Key Experimental Results¶
Main Results¶
| Finding | Description |
|---|---|
| Reasoning-Induced Safety Gap | Leakage rates for implicit queries are much higher than explicit queries—models comply with direct requests but fail to prevent derivation via reasoning. |
| OCR Paradox | Providing OCR text improves perception capabilities but significantly increases information leakage. |
| Cross-Modal Leakage | Policy compliance drops significantly in multimodal settings requiring the integration of text and visual evidence. |
| DVA Advantage | DVA consistently outperforms standard prompting defenses across all document types and query settings. |
Ablation Study¶
| Defense Strategy | Effect |
|---|---|
| Standard CoT Prompting | Limited protection; fails to intercept intermediate reasoning steps. |
| Post-hoc Output Revision | Limited protection; information has already been computed during reasoning. |
| DVA (Full) | Significantly reduces leakage rates, providing a practical safety baseline. |
Key Findings¶
- Even state-of-the-art models like GPT-5.2 systematically leak protected information in cross-modal reasoning scenarios.

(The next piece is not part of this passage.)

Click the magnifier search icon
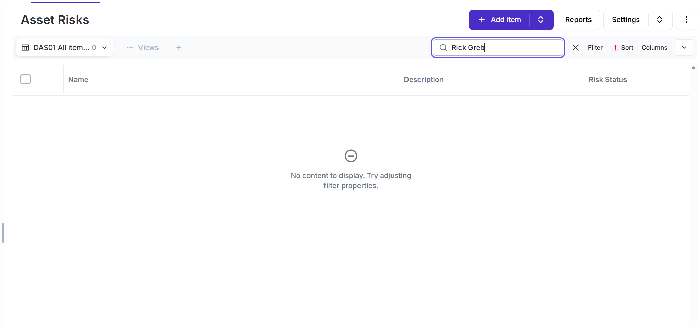This screenshot has height=327, width=699. pos(443,48)
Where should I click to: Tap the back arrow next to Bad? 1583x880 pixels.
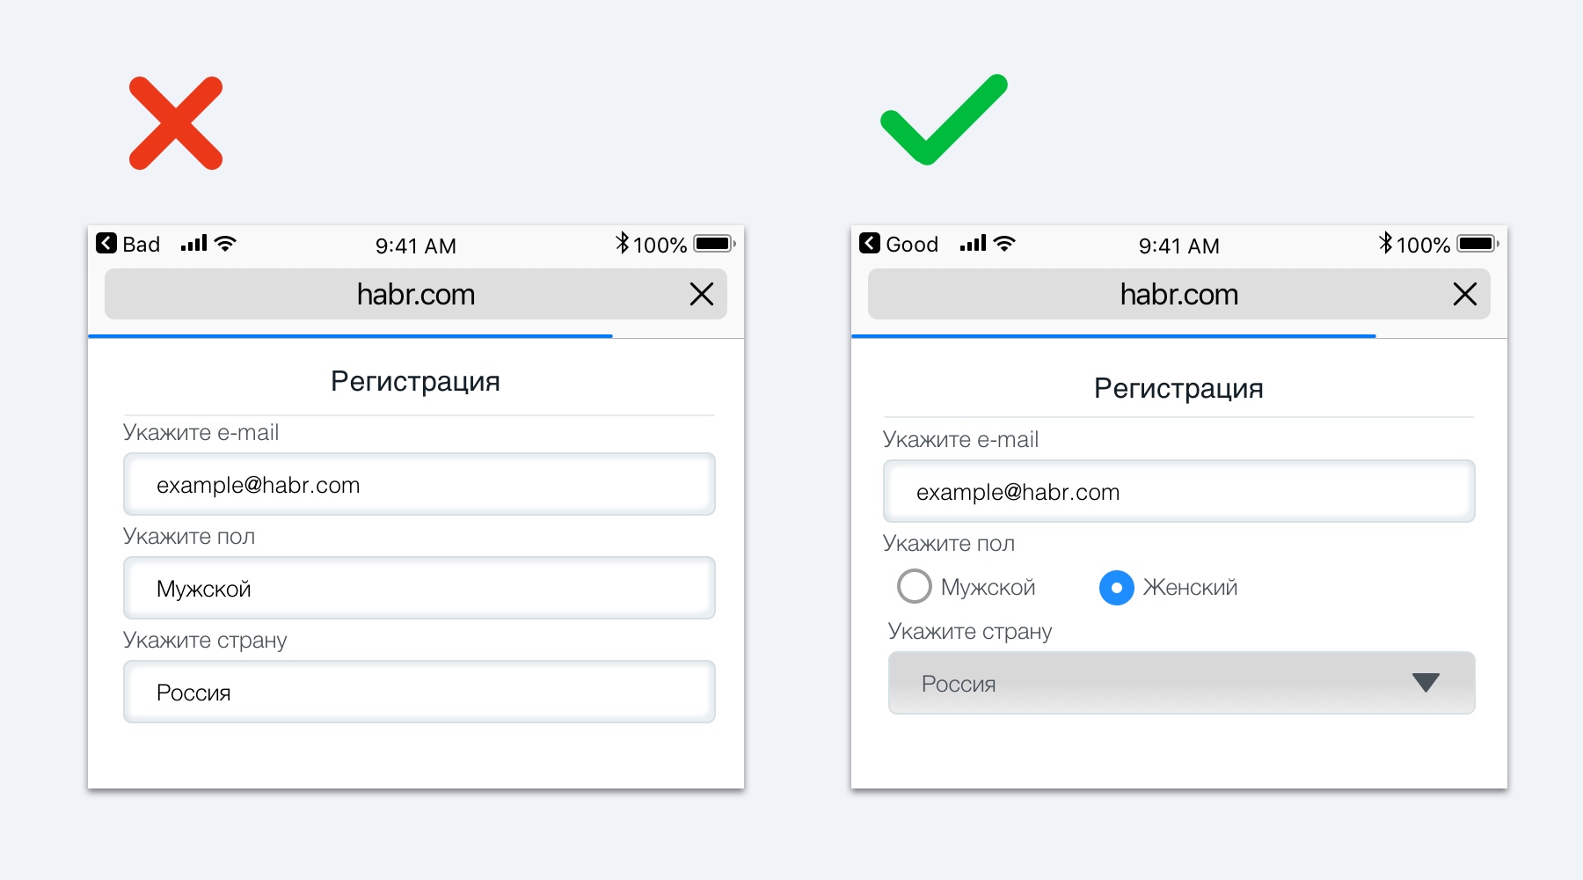pyautogui.click(x=106, y=244)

- Providing OCR text is a "double-edged sword"—it improves perception but exacerbates leakage, revealing a "capability-safety" trade-off.
- Mixed evidence types carry the highest leakage risk as they require integrating information from multiple modalities.
- DVA's step-by-step verification strategy effectively blocks information propagation paths within the reasoning chain.
Highlights & Insights¶
- The "reasoning-induced safety gap" is a profound observation—the model's reasoning capability itself becomes a source of security vulnerability, differing from the "adversarial input" paradigm in traditional safety research.
- The core philosophy of DVA—embedding safety checks into each sub-step of reasoning—is generalizable to any scenario requiring constraint maintenance during information processing.
- The dataset design anchors non-disclosure targets to information requiring deep understanding (rather than simple facts), greatly enhancing the real-world relevance of the benchmark.
Limitations & Future Work¶
- The dataset size is relatively small (90 documents), which may not cover all document types and policy patterns.
- DVA increases reasoning latency, which may impact real-time applications.
- Only non-disclosure policies were evaluated; more complex conditional disclosure rules were not addressed.
- The impact of model fine-tuning or safety alignment training on policy preservation was not explored.
Related Work & Insights¶
- vs. CoPriva: CoPriva is limited to pure-text inputs and local text fragment queries; Doc-PP extends to multimodal documents and cross-document reasoning.
- vs. VLM-GEOPRIVACY: The latter focuses on implicit privacy norms (geospatial inference), while Doc-PP focuses on explicit user-defined constraints.
- vs. Traditional Safety Alignment: Methods like RLHF are trained for implicit social norms and cannot handle dynamic, user-specified policies.
Rating¶
- Novelty: ⭐⭐⭐⭐⭐ First multimodal document policy preservation benchmark; "reasoning-induced safety gap" is a novel concept.
- Experimental Thoroughness: ⭐⭐⭐⭐ Evaluated multiple LVLMs and defense strategies, though dataset size is limited.
- Writing Quality: ⭐⭐⭐⭐⭐ Clear problem definition, intuitive threat model, and rigorous experimental design.
- Value: ⭐⭐⭐⭐⭐ Highlights a neglected yet critical security issue in LVLM deployment.